Urena v. Biro Mfg. Co., 114 F.3d 359, 366 (2d Cir. 1997) (quoting Beyrle v. Finneron, 606
N.Y.S.2d 465, 466 (4th Dep’t 1993)); see also Johnson v. Delta Int’l Mach. Corp., 60 A.D.3d
1307, 1309 (4th Dep’t 2009) (“Generally, the adequacy of the warning in a products liability
case based on failure to warn is, in all but the most unusual circumstances, a question of fact to
be determined at trial.” (citation and internal quotations omitted)).

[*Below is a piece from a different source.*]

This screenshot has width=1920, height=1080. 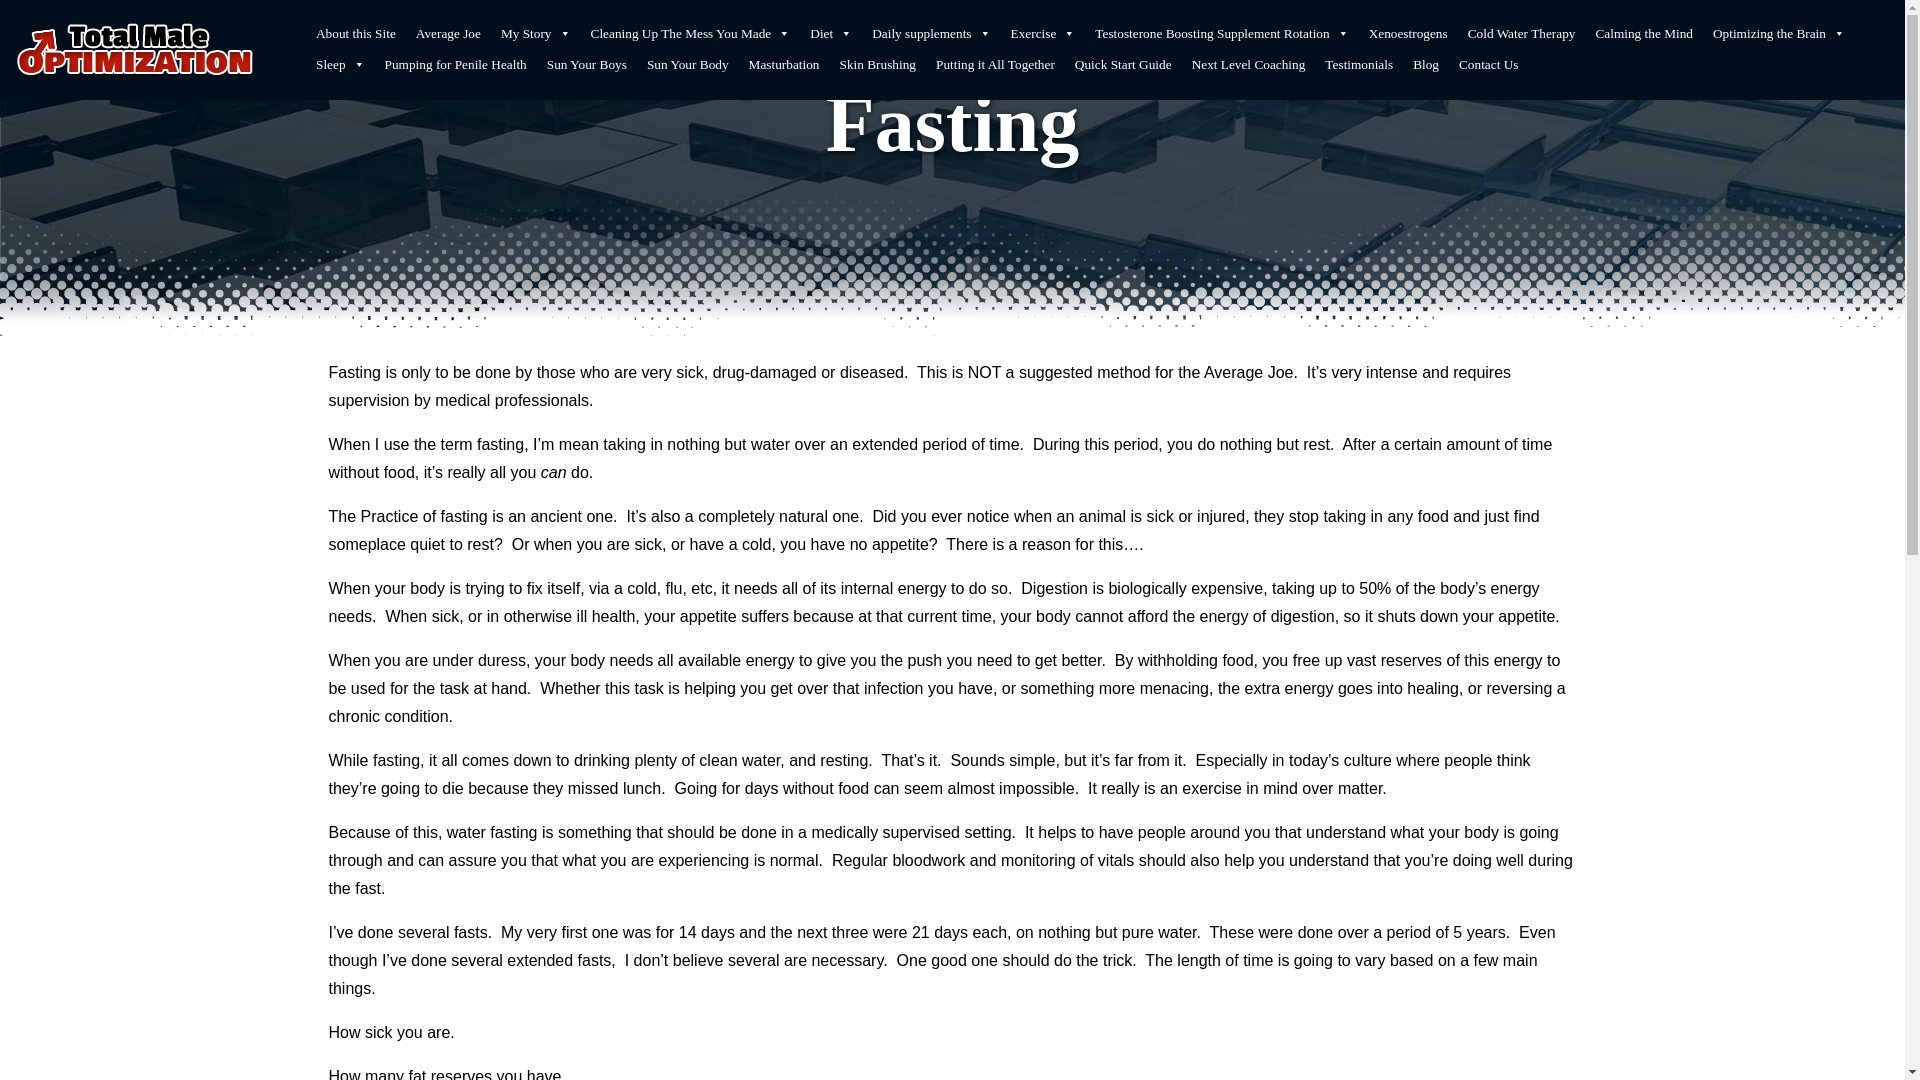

Plaintiff asserts that Defendants failed to warn users that: (1) the conveyor may fall and
cause serious injury; (2) the user should ensure that the latch parts mate closely when the
conveyor is in the upright position; and (3) the user should contact service if the parts do not
mate closely. Defendants assert they are entitled to summary judgment on this claim because the
only danger that Plaintiff has identified relates to Heiberg’s purportedly unforeseeable misuse of
the latching mechanism and because there is no evidence that the latching components were
“precariously perched” preceding Plaintiff’s alleged accident. For the reasons discussed above,
these are questions of fact that make summary judgment inappropriate. It is for the jury to
decide, taking into account all the factors listed above, whether the warnings were adequate
given the circumstances of this case. Accordingly, summary judgment is denied on this claim.
For the foregoing reasons, Defendants’ motion for summary judgment is DENIED. The
Clerk of Court is directed to close Dkt. No. 69.